── Listed records ──

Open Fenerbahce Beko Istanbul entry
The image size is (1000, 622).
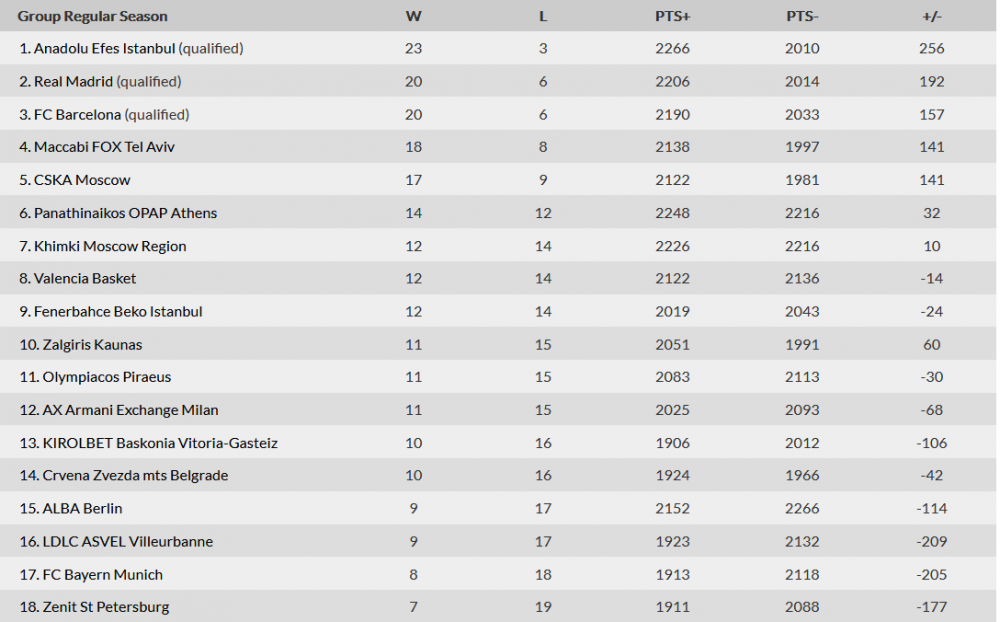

───
── Listed records ──

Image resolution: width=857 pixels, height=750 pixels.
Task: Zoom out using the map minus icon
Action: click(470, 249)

───
── Listed records ──

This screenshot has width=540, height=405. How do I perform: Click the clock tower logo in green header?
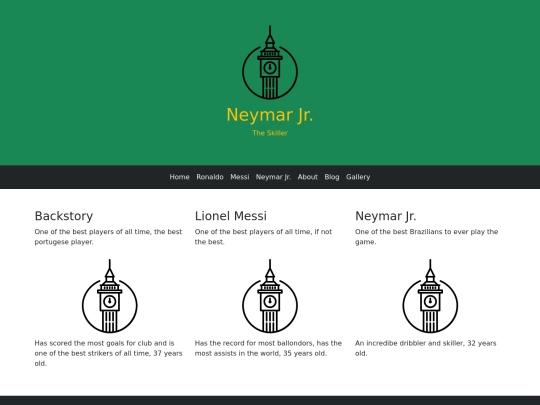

───

Task prompt | The reply should consist solely of the lines above from the one that has "Open Fenerbahce Beko Istanbul entry" through the one that has "The image size is (1000, 622).", reproduced exactly.

Exercise response |
Open Fenerbahce Beko Istanbul entry
The image size is (1000, 622).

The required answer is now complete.